Stefanescu C., Peñuelas J., Filella I. (2009) Rapid changes in butterfly communities following the abandonment of grasslands: A case study. Insect Conservation and Diversity. 2: 261-269.
Enllaç
Doi: 10.1111/j.1752-4598.2009.00063.x

Resum:

1. Abandonment of grasslands is a major threat for the conservation of biodiversity in Europe. The response of butterflies towards secondary succession has been studied in northern temperate grasslands, but always by comparing sites at different stages. 2. Here, we present a trajectory study based on the monitoring of butterflies from a series of abandoned grasslands in northeast Spain. One additional meadow was traditionally managed for the whole 8-year sampling period and provided a useful control. Both general changes at the community level and species population trends were documented through standardised transect counts. 3. The increase in turf height was neither accompanied by an increase in butterfly diversity nor by consistent trends in body size, dispersal ability and host-plant specialization. However, there was a significant decrease in habitat specialization, consistent with the hypothesis that richness in generalist herbivores is more dependent on biomass production than on plant richness.
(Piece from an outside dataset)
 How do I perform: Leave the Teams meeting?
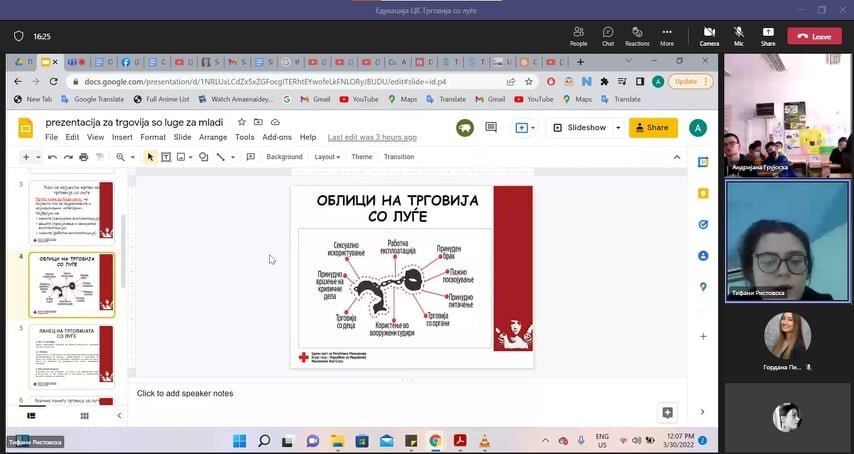click(814, 36)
The number of generations decreased, in line with the hypothesis that species living in habitats subjected to greater disturbance need higher reproductive rates. 4. Butterfly communities underwent substantial changes, as indicated by composition similarity and species population trends. Grassland specialists were forced to disperse from the abandoned meadows and search for refugial habitats, allowing the establishment of new populations in the contiguous managed meadow. 5. Our study shows that grassland abandonment had immediate strong effects on butterflies, acting as an excellent indicator of habitat change. It also points out to the substitution of grassland specialists by common butterflies, less important for conservation purposes. © 2009 The Royal Entomological Society.